----- Original Message -----
Hello,
I have a kernel panic that prints a backtrace, but no kernel dump.
The lines in the backtrace has the usual format:
[<addr1>] ? func1+num1/num2 [module1]
I understand that num1 is the address offset from the beginning of
func1. What is num2?
The num2 value is the size in bytes of the whole function.
I tried to narrow down the location in func1() by doing the following
steps:
loaded file1.o file into gdb and issued a "disassemble func1".
The disassembled version of func1, the lines pertaining to function
calls in func1() has the following format:
...............callq num3 <func1+num4> <====
And NOT the following format I am used to:
.................callq <addr2> <func2>
(func2 is a function called from within func1)
My question is related to line marked with <====
- Looking closely as the values of num3 and num4, the instruction
seems to point to a location somewhere in func1 itself, and not the
called function- func2. I must be reading the instruction wrong? How
does one interpret the "calls" instruction.
No, you are reading the instruction correctly. (unresolved)
- I understand I can't get something like addr2 in the line
marked
with <==== as the object file is not linked to the kernel.
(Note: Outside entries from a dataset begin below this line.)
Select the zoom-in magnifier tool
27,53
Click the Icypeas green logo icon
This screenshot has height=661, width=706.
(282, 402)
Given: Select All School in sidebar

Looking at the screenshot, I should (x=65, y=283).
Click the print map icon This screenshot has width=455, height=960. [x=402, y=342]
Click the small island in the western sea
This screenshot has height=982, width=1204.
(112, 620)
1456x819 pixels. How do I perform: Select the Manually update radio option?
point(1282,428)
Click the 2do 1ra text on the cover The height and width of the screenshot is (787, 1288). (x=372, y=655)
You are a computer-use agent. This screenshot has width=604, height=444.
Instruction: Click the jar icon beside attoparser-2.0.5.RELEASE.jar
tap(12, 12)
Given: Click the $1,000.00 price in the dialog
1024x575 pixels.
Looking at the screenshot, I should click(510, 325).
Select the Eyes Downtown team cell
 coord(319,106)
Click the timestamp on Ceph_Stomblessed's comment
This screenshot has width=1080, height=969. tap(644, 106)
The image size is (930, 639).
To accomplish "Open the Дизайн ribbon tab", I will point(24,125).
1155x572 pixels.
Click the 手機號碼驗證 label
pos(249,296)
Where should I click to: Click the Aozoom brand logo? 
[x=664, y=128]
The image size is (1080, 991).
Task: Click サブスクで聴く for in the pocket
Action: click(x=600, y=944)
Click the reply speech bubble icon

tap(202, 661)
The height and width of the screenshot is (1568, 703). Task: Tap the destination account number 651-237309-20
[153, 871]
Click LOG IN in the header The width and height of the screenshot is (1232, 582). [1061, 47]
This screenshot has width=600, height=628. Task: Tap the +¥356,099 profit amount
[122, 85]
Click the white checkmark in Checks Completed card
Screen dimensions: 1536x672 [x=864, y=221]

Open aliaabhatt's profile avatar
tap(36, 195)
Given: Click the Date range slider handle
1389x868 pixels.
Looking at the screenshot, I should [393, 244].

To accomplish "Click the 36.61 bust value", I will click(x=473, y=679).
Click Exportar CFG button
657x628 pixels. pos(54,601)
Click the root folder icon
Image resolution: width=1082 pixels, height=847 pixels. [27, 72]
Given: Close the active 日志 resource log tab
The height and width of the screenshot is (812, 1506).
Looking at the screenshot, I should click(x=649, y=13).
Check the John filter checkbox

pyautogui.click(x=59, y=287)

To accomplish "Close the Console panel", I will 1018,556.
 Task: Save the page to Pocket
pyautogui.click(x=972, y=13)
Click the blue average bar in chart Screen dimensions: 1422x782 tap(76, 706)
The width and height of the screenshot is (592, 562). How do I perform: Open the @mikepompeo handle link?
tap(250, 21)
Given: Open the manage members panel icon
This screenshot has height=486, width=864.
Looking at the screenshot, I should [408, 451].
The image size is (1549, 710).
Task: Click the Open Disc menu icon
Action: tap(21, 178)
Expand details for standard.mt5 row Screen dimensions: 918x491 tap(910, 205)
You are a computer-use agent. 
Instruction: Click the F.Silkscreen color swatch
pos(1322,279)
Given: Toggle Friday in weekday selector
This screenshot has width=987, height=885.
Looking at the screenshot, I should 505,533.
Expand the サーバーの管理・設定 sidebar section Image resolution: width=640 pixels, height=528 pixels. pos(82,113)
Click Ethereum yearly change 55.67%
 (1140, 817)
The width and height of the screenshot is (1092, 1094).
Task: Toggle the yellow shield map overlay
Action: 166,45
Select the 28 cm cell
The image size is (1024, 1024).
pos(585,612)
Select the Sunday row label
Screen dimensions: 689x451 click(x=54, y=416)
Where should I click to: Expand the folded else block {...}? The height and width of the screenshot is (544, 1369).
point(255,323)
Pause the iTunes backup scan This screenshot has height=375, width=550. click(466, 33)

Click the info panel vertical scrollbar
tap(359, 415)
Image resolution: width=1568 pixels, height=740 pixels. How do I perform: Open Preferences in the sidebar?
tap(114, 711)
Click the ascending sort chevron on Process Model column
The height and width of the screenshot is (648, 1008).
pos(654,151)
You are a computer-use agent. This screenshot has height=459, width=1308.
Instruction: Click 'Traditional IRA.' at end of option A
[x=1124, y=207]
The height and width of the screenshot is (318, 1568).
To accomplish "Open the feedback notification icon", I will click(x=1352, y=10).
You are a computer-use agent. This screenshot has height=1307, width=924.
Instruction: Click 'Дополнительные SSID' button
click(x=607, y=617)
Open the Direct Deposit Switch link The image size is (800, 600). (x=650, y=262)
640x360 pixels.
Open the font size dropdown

However,
is there any way or tools I can use so the function name shows up in
the the line <====. That would make it easier for me to understand
the disassembled code.
Using gdb on the kernel module (*.ko) did not make a difference in
the disassemble output.
You might try the "list" command to show "what's around" a
particular
address.
Taking this simple example, if you want to know what function is being
called from nfs_cache_destroy+9:
(gdb) disass nfs_cache_destroy
Dump of assembler code for function nfs_cache_destroy:
0x0000000000016750 <+0>: callq 0x16755 <nfs_cache_destroy+5>
0x0000000000016755 <+5>: push %rbp
0x0000000000016756 <+6>: mov %rsp,%rbp
0x0000000000016759 <+9>: callq 0x1675e <nfs_cache_destroy+14>
0x000000000001675e <+14>: pop %rbp
0x000000000001675f <+15>: retq
End of assembler dump.
(gdb)
Pass the address that is performing the callq to the list
command like this:
(gdb) list *0x0000000000016759
0x16759 is in nfs_cache_destroy (fs/nfs/cache_lib.c:164).
159 sunrpc_init_cache_detail(cd);
160 }
161
162 void nfs_cache_destroy(struct cache_detail *cd)
163 {
164 sunrpc_destroy_cache_detail(cd);
165 }
(gdb)
And it's obvious in this case that it's calling sunrpc_destroy_cache_detail().
Dave